EXERCISE. Exact copies of all records below are needed.

DATA PROVIDED.

# # # #

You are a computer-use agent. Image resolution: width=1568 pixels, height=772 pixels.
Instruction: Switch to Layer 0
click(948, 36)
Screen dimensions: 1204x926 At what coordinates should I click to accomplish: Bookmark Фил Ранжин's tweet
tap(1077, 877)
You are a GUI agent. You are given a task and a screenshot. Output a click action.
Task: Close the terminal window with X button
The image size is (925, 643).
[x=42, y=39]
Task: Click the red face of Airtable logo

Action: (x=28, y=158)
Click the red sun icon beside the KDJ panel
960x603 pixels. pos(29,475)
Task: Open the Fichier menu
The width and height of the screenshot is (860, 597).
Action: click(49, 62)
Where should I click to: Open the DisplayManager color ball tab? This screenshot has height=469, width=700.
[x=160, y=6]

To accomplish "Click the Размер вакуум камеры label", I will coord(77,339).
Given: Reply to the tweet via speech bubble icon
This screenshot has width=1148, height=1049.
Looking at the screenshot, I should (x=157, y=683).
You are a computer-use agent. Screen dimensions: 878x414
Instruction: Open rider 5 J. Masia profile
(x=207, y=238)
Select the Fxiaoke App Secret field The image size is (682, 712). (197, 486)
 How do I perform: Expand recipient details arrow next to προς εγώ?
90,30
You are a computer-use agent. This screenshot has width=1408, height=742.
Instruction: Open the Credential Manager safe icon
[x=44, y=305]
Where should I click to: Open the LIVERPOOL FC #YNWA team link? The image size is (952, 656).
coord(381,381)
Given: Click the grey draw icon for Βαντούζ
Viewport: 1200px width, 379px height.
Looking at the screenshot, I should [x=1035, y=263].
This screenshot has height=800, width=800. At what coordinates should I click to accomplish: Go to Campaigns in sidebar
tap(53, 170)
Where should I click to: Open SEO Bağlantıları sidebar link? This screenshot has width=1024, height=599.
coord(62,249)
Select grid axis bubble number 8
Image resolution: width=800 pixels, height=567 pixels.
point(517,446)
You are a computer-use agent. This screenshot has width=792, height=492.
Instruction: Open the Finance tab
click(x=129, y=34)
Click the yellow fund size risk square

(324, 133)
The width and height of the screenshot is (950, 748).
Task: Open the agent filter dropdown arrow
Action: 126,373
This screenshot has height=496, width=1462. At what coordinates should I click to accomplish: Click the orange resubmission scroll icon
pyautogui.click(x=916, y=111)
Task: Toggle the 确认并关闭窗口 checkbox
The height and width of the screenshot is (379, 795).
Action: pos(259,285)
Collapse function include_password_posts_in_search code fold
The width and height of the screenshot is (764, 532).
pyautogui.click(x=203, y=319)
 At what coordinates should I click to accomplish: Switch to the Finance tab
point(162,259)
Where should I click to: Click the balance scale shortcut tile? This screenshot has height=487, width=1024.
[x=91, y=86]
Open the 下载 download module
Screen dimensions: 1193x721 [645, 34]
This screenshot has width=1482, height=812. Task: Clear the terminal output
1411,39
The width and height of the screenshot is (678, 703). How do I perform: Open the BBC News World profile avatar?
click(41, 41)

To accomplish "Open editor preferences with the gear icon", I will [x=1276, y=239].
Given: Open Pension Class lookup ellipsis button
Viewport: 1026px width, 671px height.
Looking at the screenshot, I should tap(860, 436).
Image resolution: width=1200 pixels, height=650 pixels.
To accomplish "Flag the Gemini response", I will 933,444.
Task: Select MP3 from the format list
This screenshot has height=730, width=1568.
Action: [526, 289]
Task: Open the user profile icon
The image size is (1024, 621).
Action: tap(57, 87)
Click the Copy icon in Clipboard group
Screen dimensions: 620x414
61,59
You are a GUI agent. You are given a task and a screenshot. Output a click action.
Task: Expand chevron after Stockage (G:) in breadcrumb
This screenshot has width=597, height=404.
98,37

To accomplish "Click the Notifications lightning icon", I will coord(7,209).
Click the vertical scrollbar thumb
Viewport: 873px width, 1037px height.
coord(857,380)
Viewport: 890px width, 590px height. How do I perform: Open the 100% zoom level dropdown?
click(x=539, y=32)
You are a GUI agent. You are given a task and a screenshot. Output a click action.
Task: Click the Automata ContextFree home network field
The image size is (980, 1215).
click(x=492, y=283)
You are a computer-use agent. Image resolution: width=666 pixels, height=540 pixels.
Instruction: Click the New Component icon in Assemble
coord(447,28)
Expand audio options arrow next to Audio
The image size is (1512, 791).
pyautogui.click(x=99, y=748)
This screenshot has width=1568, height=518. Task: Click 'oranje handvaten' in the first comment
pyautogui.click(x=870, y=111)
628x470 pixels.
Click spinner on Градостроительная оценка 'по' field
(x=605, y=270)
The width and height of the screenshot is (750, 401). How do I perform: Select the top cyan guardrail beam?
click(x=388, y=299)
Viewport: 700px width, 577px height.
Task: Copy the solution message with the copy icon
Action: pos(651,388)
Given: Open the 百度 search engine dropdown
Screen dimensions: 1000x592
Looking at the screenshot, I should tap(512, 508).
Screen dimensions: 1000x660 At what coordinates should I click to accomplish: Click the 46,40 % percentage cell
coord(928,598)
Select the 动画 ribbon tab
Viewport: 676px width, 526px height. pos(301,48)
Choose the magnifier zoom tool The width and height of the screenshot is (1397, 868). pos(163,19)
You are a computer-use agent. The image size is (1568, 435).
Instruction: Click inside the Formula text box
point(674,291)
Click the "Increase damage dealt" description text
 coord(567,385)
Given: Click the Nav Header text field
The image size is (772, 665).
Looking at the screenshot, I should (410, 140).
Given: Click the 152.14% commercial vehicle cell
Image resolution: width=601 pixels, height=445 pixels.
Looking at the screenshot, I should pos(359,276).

# # # #

RESPONSE BOX.
You are a computer-use agent. Image resolution: width=1568 pixels, height=772 pixels.
Instruction: Switch to Layer 0
click(948, 36)
Screen dimensions: 1204x926 At what coordinates should I click to accomplish: Bookmark Фил Ранжин's tweet
tap(1077, 877)
You are a GUI agent. You are given a task and a screenshot. Output a click action.
Task: Close the terminal window with X button
The image size is (925, 643).
[x=42, y=39]
Task: Click the red face of Airtable logo

Action: (x=28, y=158)
Click the red sun icon beside the KDJ panel
960x603 pixels. pos(29,475)
Task: Open the Fichier menu
The width and height of the screenshot is (860, 597).
Action: click(49, 62)
Where should I click to: Open the DisplayManager color ball tab? This screenshot has height=469, width=700.
[x=160, y=6]

To accomplish "Click the Размер вакуум камеры label", I will coord(77,339).
Given: Reply to the tweet via speech bubble icon
This screenshot has width=1148, height=1049.
Looking at the screenshot, I should (x=157, y=683).
You are a computer-use agent. Screen dimensions: 878x414
Instruction: Open rider 5 J. Masia profile
(x=207, y=238)
Select the Fxiaoke App Secret field The image size is (682, 712). (197, 486)
 How do I perform: Expand recipient details arrow next to προς εγώ?
90,30
You are a computer-use agent. This screenshot has width=1408, height=742.
Instruction: Open the Credential Manager safe icon
[x=44, y=305]
Where should I click to: Open the LIVERPOOL FC #YNWA team link? The image size is (952, 656).
coord(381,381)
Given: Click the grey draw icon for Βαντούζ
Viewport: 1200px width, 379px height.
Looking at the screenshot, I should [x=1035, y=263].
This screenshot has height=800, width=800. At what coordinates should I click to accomplish: Go to Campaigns in sidebar
tap(53, 170)
Where should I click to: Open SEO Bağlantıları sidebar link? This screenshot has width=1024, height=599.
coord(62,249)
Select grid axis bubble number 8
Image resolution: width=800 pixels, height=567 pixels.
point(517,446)
You are a computer-use agent. This screenshot has width=792, height=492.
Instruction: Open the Finance tab
click(x=129, y=34)
Click the yellow fund size risk square

(324, 133)
The width and height of the screenshot is (950, 748).
Task: Open the agent filter dropdown arrow
Action: 126,373
This screenshot has height=496, width=1462. At what coordinates should I click to accomplish: Click the orange resubmission scroll icon
pyautogui.click(x=916, y=111)
Task: Toggle the 确认并关闭窗口 checkbox
The height and width of the screenshot is (379, 795).
Action: pos(259,285)
Collapse function include_password_posts_in_search code fold
The width and height of the screenshot is (764, 532).
pyautogui.click(x=203, y=319)
 At what coordinates should I click to accomplish: Switch to the Finance tab
point(162,259)
Where should I click to: Click the balance scale shortcut tile? This screenshot has height=487, width=1024.
[x=91, y=86]
Open the 下载 download module
Screen dimensions: 1193x721 [645, 34]
This screenshot has width=1482, height=812. Task: Clear the terminal output
1411,39
The width and height of the screenshot is (678, 703). How do I perform: Open the BBC News World profile avatar?
click(41, 41)

To accomplish "Open editor preferences with the gear icon", I will [x=1276, y=239].
Given: Open Pension Class lookup ellipsis button
Viewport: 1026px width, 671px height.
Looking at the screenshot, I should tap(860, 436).
Image resolution: width=1200 pixels, height=650 pixels.
To accomplish "Flag the Gemini response", I will 933,444.
Task: Select MP3 from the format list
This screenshot has height=730, width=1568.
Action: [526, 289]
Task: Open the user profile icon
The image size is (1024, 621).
Action: tap(57, 87)
Click the Copy icon in Clipboard group
Screen dimensions: 620x414
61,59
You are a GUI agent. You are given a task and a screenshot. Output a click action.
Task: Expand chevron after Stockage (G:) in breadcrumb
This screenshot has width=597, height=404.
98,37

To accomplish "Click the Notifications lightning icon", I will coord(7,209).
Click the vertical scrollbar thumb
Viewport: 873px width, 1037px height.
coord(857,380)
Viewport: 890px width, 590px height. How do I perform: Open the 100% zoom level dropdown?
click(x=539, y=32)
You are a GUI agent. You are given a task and a screenshot. Output a click action.
Task: Click the Automata ContextFree home network field
The image size is (980, 1215).
click(x=492, y=283)
You are a computer-use agent. Image resolution: width=666 pixels, height=540 pixels.
Instruction: Click the New Component icon in Assemble
coord(447,28)
Expand audio options arrow next to Audio
The image size is (1512, 791).
pyautogui.click(x=99, y=748)
This screenshot has width=1568, height=518. Task: Click 'oranje handvaten' in the first comment
pyautogui.click(x=870, y=111)
628x470 pixels.
Click spinner on Градостроительная оценка 'по' field
(x=605, y=270)
The width and height of the screenshot is (750, 401). How do I perform: Select the top cyan guardrail beam?
click(x=388, y=299)
Viewport: 700px width, 577px height.
Task: Copy the solution message with the copy icon
Action: pos(651,388)
Given: Open the 百度 search engine dropdown
Screen dimensions: 1000x592
Looking at the screenshot, I should tap(512, 508).
Screen dimensions: 1000x660 At what coordinates should I click to accomplish: Click the 46,40 % percentage cell
coord(928,598)
Select the 动画 ribbon tab
Viewport: 676px width, 526px height. pos(301,48)
Choose the magnifier zoom tool The width and height of the screenshot is (1397, 868). pos(163,19)
You are a computer-use agent. The image size is (1568, 435).
Instruction: Click inside the Formula text box
point(674,291)
Click the "Increase damage dealt" description text
 coord(567,385)
Given: Click the Nav Header text field
The image size is (772, 665).
Looking at the screenshot, I should (410, 140).
Given: Click the 152.14% commercial vehicle cell
Image resolution: width=601 pixels, height=445 pixels.
Looking at the screenshot, I should pos(359,276).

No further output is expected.